**Exercise 1**
Translate this sentence from the blog post about finding a breast lump into Spanish: "I was told to wear a supportive bra, avoid caffeine, and take ibuprofen."
**Exercise 2**
Write the next part of the blog post about finding a breast lump, picking up after its final sentence.

**Exercise passage**
________________________
Monday, November 14, 2011

Uh Oh!!!

There I was minding my own business, just trying to go to sleep. I curled up on my right side and felt like something was stabbing me. Not the kind of sensation that goes unnoticed! Especially when the pain is coming from my right breast. I reached over and found a lump.... it was extremely tender and painful. Immediately I got out of bed, walked to the bathroom, flipped on the light and looked for a visual to go with the pain. Thinking all along that I would have remembered getting an injury there. Nothing to see in the mirror. I went back to bed with my mind screaming "I FOUND A LUMP" on repeat. It took forever to fall asleep that night....

The next morning I called my ob/gyn office and made an appt to have it checked, they could see me that afternoon. The dr. did a breast exam with me cringing and trying to escape. She assured me that it was probably just a cyst. She would order me an ultrasound just to be safe. I was told to wear a supportive bra, avoid caffeine, and take ibuprofen.

The ultrasound was done without a big to do. I saw some strange things on the screen and the tech noted that there was increased blood flow in the lump area. It took a few days for the official results. The report said they found a hypoechoic structure and lesion, recommedation; follow up in six months. It went on to say that they considered the lesion to be 98% "probably benign". If I was not satisified with these results I could request a referral to a breast surgeon for biopsy.  It took me a day or so to make my decision.... go see the surgeon. Even a 2% chance of breast cancer and the fact that the pain had not lessened was enough for me to feel the need to find out the 100% answer.
________________________
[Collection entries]
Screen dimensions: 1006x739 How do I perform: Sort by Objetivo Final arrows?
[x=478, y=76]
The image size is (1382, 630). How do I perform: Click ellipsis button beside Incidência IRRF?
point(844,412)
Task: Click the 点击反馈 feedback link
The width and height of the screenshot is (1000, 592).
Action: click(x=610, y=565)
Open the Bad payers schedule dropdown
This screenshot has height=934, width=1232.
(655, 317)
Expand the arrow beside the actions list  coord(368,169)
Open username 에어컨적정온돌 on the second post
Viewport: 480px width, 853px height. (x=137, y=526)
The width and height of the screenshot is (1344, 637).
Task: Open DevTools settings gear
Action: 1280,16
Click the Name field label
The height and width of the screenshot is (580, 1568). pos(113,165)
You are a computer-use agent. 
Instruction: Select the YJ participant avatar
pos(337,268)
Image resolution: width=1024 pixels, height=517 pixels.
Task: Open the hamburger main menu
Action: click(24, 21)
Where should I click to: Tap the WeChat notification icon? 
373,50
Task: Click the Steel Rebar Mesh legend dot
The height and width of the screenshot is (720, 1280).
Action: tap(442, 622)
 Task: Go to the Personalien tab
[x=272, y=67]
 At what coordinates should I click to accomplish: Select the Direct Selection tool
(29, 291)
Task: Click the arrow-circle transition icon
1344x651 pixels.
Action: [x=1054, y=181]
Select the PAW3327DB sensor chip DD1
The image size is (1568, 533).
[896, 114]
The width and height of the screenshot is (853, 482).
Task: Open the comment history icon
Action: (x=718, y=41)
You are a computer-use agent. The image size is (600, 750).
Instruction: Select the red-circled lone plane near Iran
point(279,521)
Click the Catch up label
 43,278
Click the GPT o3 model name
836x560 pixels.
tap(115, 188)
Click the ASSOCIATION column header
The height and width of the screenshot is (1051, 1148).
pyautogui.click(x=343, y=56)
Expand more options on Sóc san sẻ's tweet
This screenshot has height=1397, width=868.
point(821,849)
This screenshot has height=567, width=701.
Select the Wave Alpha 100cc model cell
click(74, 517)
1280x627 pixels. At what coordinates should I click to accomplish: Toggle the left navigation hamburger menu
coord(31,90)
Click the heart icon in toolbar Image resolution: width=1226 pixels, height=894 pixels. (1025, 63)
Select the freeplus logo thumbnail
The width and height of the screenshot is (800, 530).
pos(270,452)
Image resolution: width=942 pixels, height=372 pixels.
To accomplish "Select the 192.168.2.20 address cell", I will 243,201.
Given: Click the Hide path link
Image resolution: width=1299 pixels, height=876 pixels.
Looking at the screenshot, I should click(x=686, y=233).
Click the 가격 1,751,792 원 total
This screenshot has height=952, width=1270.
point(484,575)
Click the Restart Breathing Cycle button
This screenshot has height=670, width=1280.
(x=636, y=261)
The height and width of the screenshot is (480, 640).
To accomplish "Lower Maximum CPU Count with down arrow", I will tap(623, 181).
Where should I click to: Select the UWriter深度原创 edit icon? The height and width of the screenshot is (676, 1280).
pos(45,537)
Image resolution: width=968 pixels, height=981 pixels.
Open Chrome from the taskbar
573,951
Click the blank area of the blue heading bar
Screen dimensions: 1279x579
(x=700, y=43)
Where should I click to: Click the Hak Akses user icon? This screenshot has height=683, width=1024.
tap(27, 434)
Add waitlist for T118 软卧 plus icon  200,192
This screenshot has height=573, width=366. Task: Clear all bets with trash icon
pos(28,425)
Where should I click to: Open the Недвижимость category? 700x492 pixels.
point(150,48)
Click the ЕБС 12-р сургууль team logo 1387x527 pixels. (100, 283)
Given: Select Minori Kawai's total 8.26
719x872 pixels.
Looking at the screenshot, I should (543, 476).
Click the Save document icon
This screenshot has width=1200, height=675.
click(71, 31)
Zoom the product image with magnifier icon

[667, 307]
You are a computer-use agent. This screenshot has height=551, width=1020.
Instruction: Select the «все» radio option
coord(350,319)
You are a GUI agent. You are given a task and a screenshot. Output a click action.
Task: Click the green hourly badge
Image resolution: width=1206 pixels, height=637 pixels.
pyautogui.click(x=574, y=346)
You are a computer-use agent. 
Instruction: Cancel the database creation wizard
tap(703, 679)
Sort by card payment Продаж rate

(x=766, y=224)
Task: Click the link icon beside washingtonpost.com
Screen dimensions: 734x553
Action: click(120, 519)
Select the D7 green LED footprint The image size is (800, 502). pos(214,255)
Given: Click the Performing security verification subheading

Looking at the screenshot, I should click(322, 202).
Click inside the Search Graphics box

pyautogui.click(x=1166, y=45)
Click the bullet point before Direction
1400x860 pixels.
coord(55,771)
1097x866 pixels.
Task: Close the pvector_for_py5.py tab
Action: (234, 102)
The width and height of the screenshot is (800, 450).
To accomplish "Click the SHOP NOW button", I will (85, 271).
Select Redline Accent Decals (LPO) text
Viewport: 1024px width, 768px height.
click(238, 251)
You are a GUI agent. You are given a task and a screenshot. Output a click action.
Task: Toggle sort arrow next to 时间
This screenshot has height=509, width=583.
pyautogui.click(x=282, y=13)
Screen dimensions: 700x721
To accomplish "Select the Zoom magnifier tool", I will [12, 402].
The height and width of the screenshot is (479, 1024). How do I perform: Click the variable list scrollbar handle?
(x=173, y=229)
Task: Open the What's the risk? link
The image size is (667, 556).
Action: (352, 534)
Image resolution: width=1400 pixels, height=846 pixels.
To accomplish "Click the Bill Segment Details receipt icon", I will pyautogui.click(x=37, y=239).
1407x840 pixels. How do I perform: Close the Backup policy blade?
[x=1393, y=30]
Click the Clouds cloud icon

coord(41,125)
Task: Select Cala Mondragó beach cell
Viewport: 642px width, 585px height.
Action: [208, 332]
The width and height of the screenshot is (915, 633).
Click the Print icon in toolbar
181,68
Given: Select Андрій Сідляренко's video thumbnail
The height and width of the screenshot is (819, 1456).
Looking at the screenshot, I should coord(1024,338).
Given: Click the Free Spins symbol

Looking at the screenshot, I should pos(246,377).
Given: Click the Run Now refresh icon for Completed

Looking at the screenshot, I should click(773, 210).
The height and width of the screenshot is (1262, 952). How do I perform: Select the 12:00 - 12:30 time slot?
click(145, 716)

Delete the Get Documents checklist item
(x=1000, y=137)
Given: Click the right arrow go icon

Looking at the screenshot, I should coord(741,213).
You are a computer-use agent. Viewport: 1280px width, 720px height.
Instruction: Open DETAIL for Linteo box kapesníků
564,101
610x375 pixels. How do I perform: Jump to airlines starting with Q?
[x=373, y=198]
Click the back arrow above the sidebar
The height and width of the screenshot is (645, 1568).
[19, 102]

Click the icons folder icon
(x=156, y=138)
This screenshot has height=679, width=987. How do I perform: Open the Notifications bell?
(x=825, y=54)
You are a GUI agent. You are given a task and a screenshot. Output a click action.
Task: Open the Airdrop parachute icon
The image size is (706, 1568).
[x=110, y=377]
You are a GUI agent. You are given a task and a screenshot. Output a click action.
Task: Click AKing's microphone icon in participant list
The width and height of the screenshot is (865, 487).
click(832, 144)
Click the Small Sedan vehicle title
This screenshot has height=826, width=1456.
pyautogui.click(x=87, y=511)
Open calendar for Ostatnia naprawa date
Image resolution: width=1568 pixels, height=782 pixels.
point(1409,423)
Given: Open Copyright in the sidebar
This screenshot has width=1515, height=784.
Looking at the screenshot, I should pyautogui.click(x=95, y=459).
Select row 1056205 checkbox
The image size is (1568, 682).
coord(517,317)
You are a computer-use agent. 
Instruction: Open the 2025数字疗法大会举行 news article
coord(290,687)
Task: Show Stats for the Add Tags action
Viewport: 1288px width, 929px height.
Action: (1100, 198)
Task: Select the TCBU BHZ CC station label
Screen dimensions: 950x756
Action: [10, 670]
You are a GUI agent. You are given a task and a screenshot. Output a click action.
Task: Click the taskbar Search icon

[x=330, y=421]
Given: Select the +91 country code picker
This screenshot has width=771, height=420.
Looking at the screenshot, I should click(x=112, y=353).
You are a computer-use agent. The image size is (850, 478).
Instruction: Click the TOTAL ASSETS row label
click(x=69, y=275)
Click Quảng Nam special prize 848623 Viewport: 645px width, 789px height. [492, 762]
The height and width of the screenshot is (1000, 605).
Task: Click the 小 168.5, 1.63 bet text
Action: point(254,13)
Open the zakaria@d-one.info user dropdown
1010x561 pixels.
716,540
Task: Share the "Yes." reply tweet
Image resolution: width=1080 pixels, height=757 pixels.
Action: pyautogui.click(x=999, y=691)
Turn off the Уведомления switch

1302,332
________________________
**Answer space 1**
Me dijeron que usara un sostén con buen soporte, que evitara la cafeína y que tomara ibuprofeno.

**Answer space 2**
So, I went to see Dr. Faddis, the breast surgeon. He too did an exam and asked if I would go for a mammogram so that he could give me my 100% answer. Still no one was overly concerned. The mammogram would be a diagnostic one, where the radiologist gives you the results on the same visit. Finally no waiting for a phone call! The mammogram experience was not fun to say the least. It required labor breathing and a brought tears to my eyes. While I waited for the results I chatted with an elderly woman. She exclaimed that I was way too young to need their services, I remarked that I wished she was right. The radiologist came in soon after and delivered the news, there was definately something in there that didn't look right and I was to get dressed and schedule a biopsy. No choices, no hand patting, get dressed and take the first opening.... UGH!

I was given a list of instructions about the biopsy procedure and told to bring a driver. My darling friend Bonnie appointed herself my chaueffer and the morning arrived for the biopsy. I dubbed my biopsy the "swiss cheese" mission. Any chance to laugh this experience off was my coping mechanism.  We waited and waited, finally a different radiologist called us back for a consult. She looked me square in the eye and said "At this point we are not questioning if it is cancer but what kind it is" and then "I will not believe it if it comes back bengin".... insert the feeling of an atomic bomb dropping. And many thanks to Bonnie for being there. My response, gulp- ok cut them off. I will not go chasing lumps for the next however long and waiting for more positive results. I want a double masectomy and lets move on. She looked a little surprised and said good answer. They changed the type of biopsy I was going to have from the dreaded mammogram machine to a much gentler ultrasound biopsy. Even with that change it was an uncomfortable experience. The dr and the tech kept laughing at my smart remarks and dark jokes. I don't think it was a response they were used to. Finally six chunks were removed and she promised to call me within 48 hours.

It was one of the longest 48 hour waits EVER! I knew I had cancer but not all the other answers that go with that diagnosis. She called around 6:00 and apologized for it being so late. I interrupted with a thank you for calling instead of making me wait another minute. She read off the pathology report, positive for ductal cell carcinoma in situ, Stage 0, hormone positive. All of which didn't mean much to me but I held on tight to the stage number, 0!!!! It can't be any lower. I felt at that moment I had made all of the right choices and sent a thank you to my guardian angel, my Mom. Next step, go back and see the breast surgeon.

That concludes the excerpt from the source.